Town in Pomeranian Voivodeship, Poland

Skórcz (Skurz, 1942-45: Großwollental) is a town in Starogard County, Pomeranian Voivodeship, in northern Poland, with 3,609 inhabitants (2017). It is located in the ethnocultural region of Kociewie in the historic region of Pomerania.

==History==
Following the joint German-Soviet invasion of Poland, which started World War II in 1939, Skórcz was occupied by Germany. The nearby forest was the site of a massacre of 11 Poles committed by the German Selbstschutz. A prison of the German gendarmerie was established in the town. Poles from Skórcz were among the victims of large massacres of Poles from the region committed by the occupiers in 1939 in the forests of Szpęgawsk and Zajączek as part of the Intelligenzaktion. In 1942, the Germans renamed the town to Großwollental in attempt to erase traces of Polish origin. German occupation ended in 1945, and the town's historic name was restored.

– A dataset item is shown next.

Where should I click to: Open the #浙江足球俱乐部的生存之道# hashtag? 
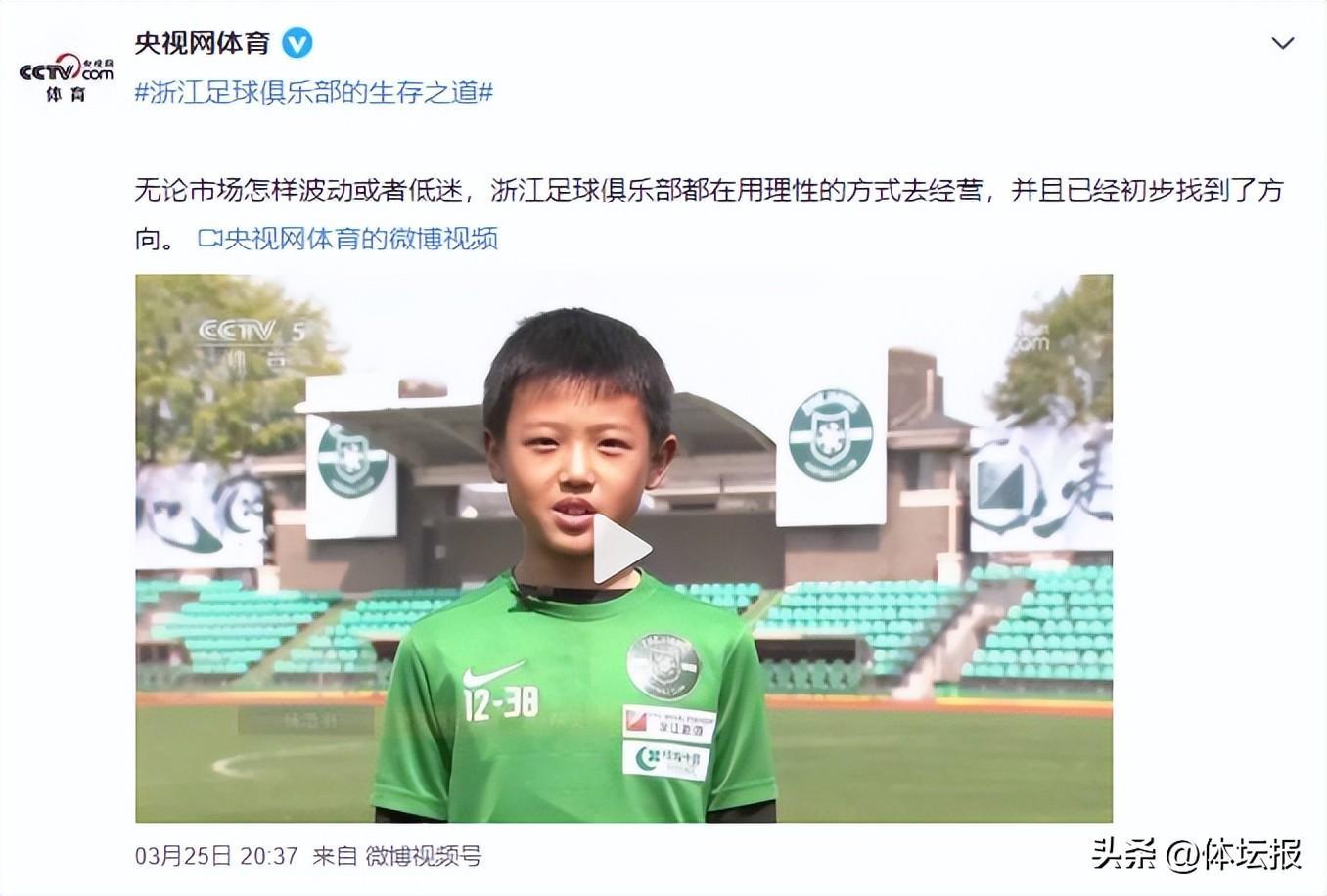click(314, 92)
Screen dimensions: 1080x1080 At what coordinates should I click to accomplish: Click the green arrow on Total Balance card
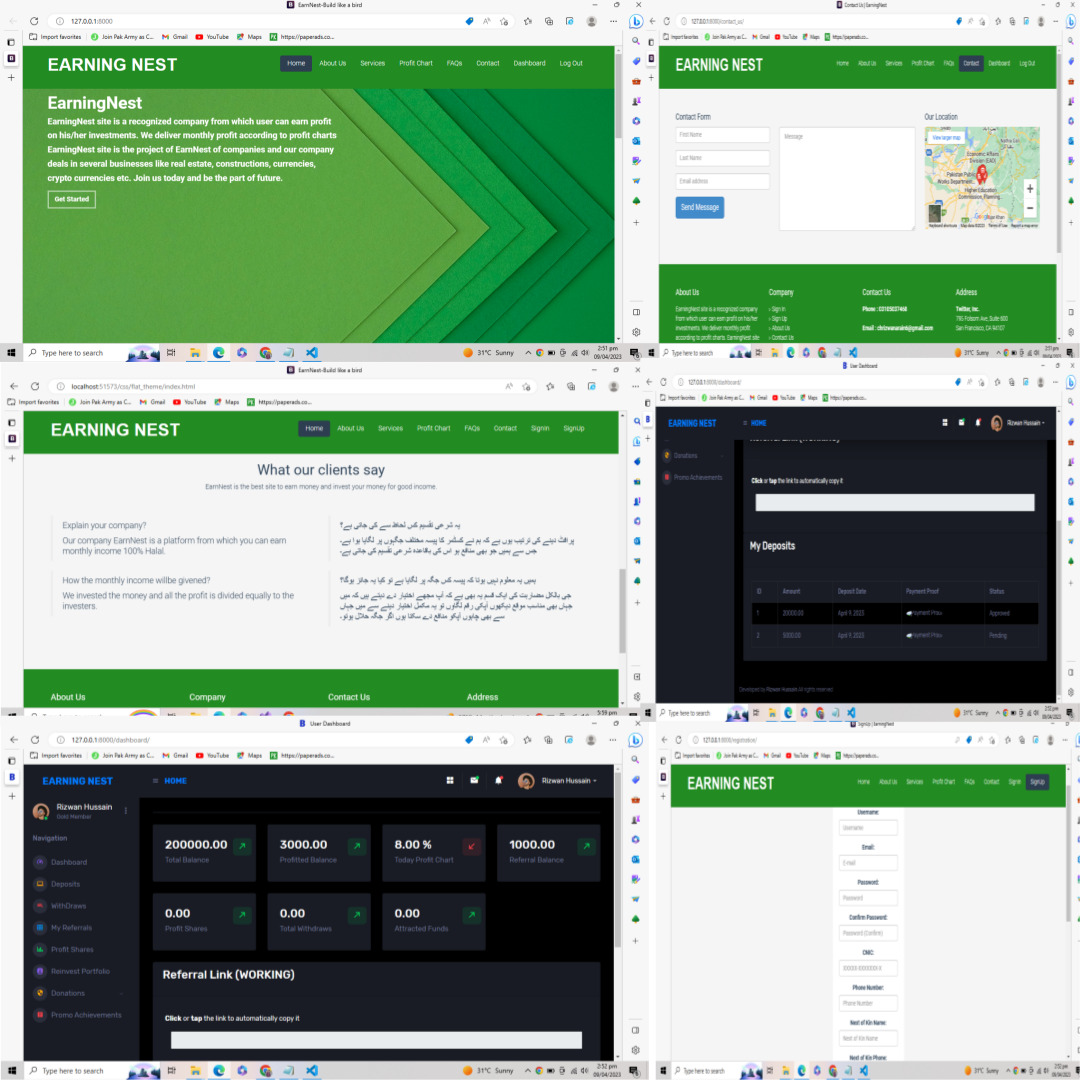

In 2010, the first monument to Lech Kaczyński, Polish President killed in the Smolensk air disaster, was unveiled in Skórcz.

==Economy==
Skórcz is home to the headquarters, production plant and distribution center of Iglotex, one of Poland's major producers and distributors of frozen foods. As of 2020, it employed nearly 700 people.

==Sports==
The athletics club LLKS Ziemi Kociewskiej Skórcz is based in the town.

==Notable people==
- Grzegorz Gajdus (born 1967) a long-distance runner, competed in the 1996 Summer Olympics
- Sławomir Pstrong (1975–2015), film and television director, screenwriter, and author of short stories.